On vyatta -HUB- side - there has been now two tunnels, different pptp interface, to the same destination. The first one (inactive) was still hanging and taking over the routing.
There is no option in CLI to set ppp options such as ‘idle’ or ‘active-filter’.

Solution:
edit /etc/ppp/options
add options:
idle 60
active-filter ‘not dst net 192.168.10.0/24’

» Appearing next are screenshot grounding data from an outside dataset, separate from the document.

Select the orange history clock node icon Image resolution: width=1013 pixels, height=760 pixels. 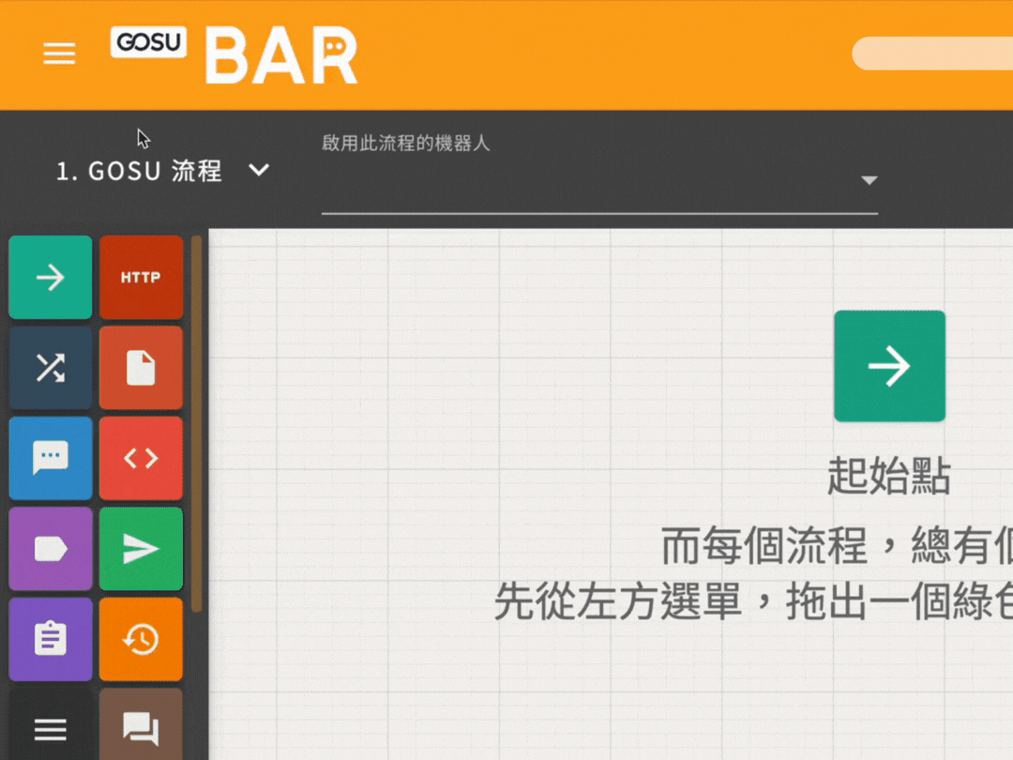click(x=141, y=639)
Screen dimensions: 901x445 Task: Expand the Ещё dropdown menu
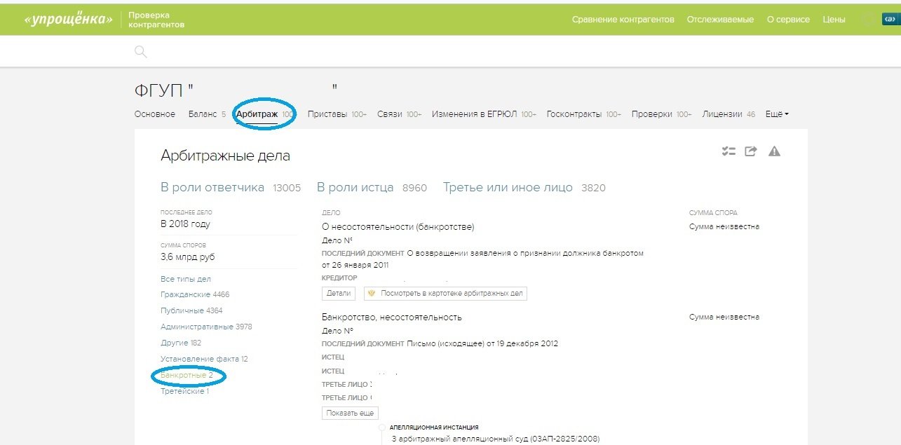pos(776,114)
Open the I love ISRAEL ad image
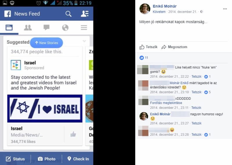Viewport: 232px width, 165px height. coord(45,109)
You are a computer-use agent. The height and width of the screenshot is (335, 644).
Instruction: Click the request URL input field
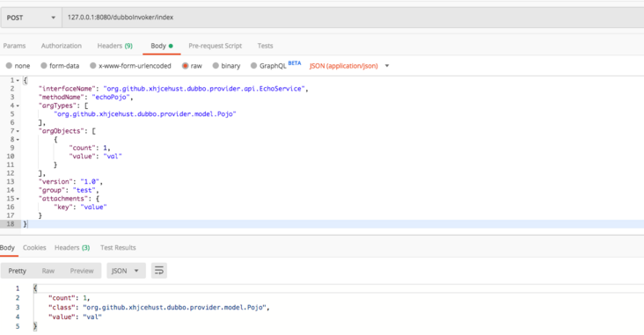[x=353, y=18]
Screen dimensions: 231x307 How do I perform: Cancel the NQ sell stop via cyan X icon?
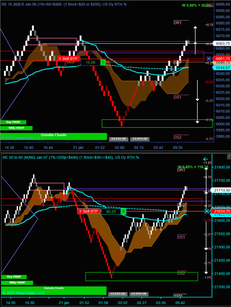click(207, 211)
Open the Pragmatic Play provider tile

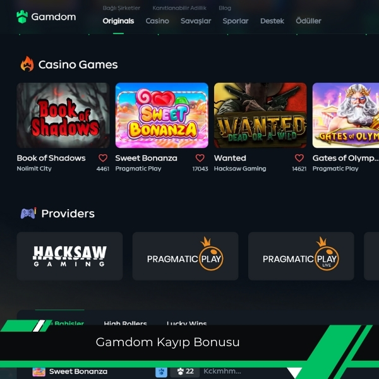click(185, 256)
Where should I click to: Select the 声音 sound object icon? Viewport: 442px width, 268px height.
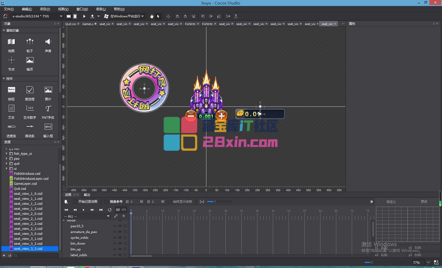pyautogui.click(x=48, y=42)

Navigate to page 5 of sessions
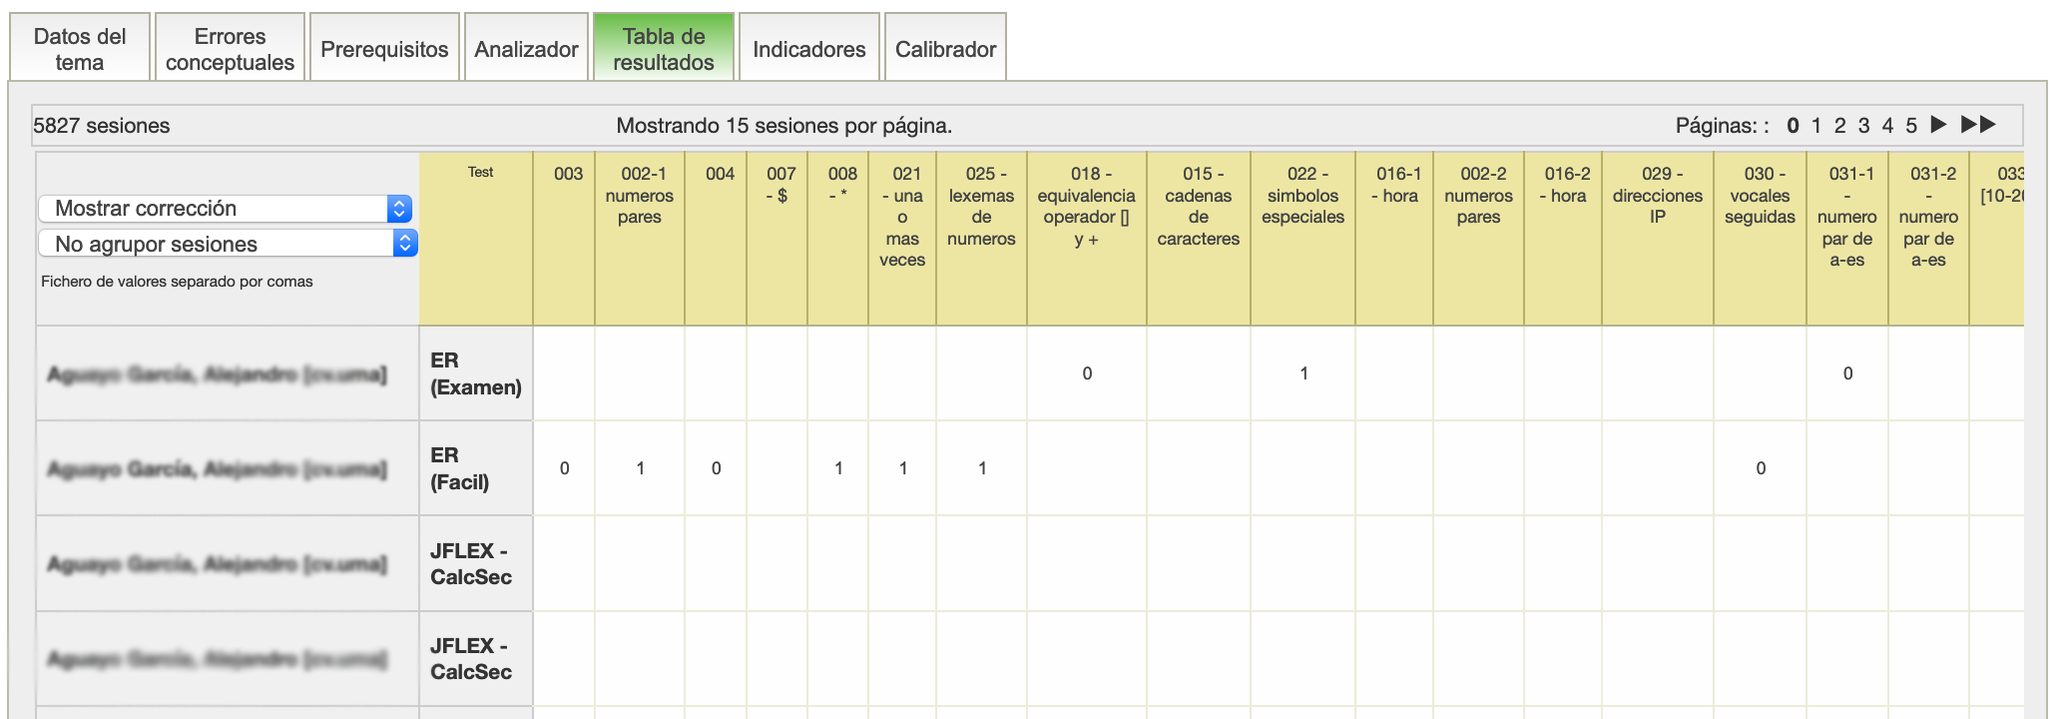[x=1910, y=126]
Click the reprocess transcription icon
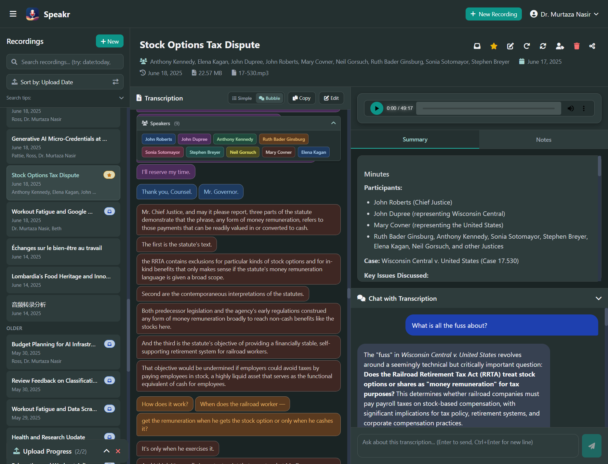Image resolution: width=608 pixels, height=464 pixels. [527, 46]
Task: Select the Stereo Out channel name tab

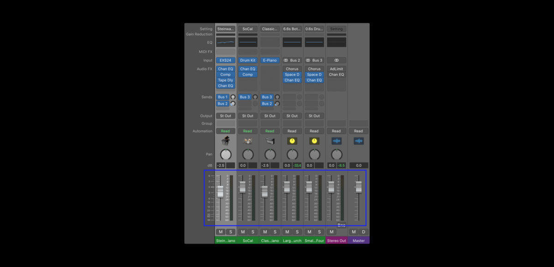Action: 336,240
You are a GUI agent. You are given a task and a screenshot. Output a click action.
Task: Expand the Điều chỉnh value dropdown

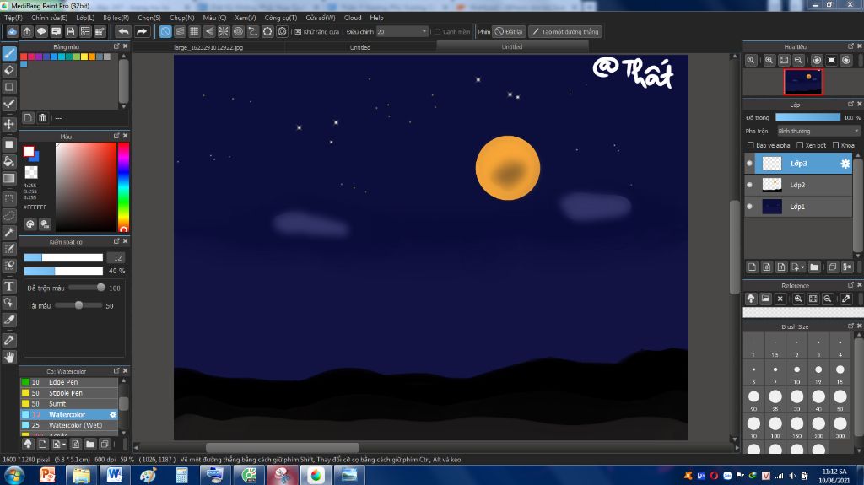click(424, 31)
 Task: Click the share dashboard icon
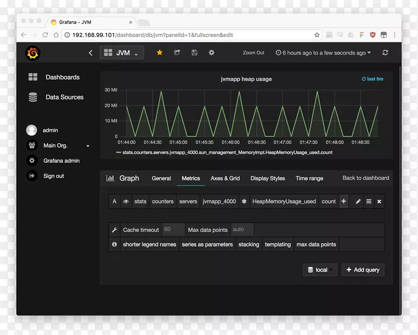[177, 53]
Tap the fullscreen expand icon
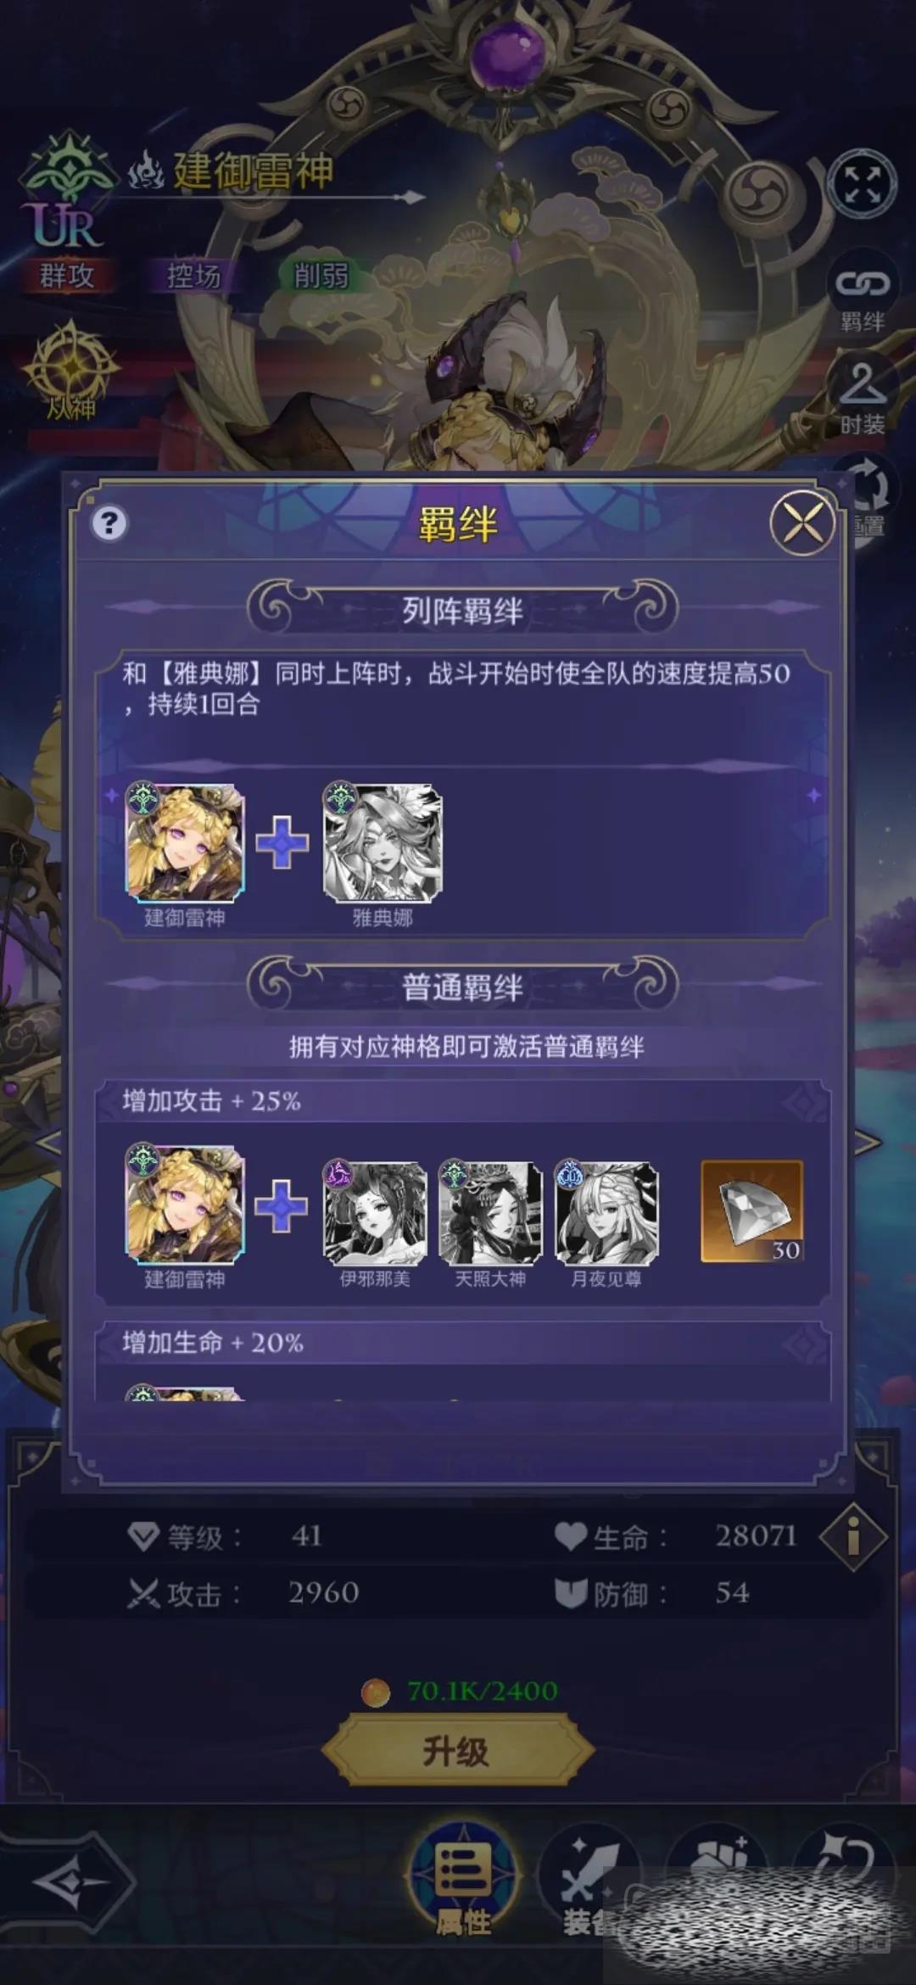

First line is responsible for idle time for connection. It starts counting when there is no traffic and when it reaches the ‘n’ seconds the connection is being flushed. The problem is that after client disconnects (or rather when the connection is broken) there is no incoming traffic, but there is still outgoing one (in most case scenarios) - since hosts from HUB site are trying to establish connection to the HUB site. That results - from the ‘idle’ option perspective that the connection is not really idle.
Using ‘active-filter’ option with parameter ‘not dst net x.x.x.x/x’ we tell pptpd to not consider traffic to destination i.e. 192.168.10.0/24 as interesting from the ‘idle’ option perspective.
It did the trick.

If this could help someone with Draytek 2925 that is how the ‘VPN and Remote Access >> LAN to LAN >> your connection >> 5. TCP IP settings’ should look like for the above to be possible:
My WAN IP: 0.0.0.0 (dynamic, natted IP)
Remote gateway: 0.0.0.0
Remote network IP: 192.168.0.0 (just en example of tunnel’s remote prefix)
Remote network mask: 255.255.0.0 (just en example of tunnel’s remote prefix)
Local network IP: 192.168.10.0 (example of local prefix)
Local network mask: 255.255.255.0 (example of local prefix)
Have a nice day!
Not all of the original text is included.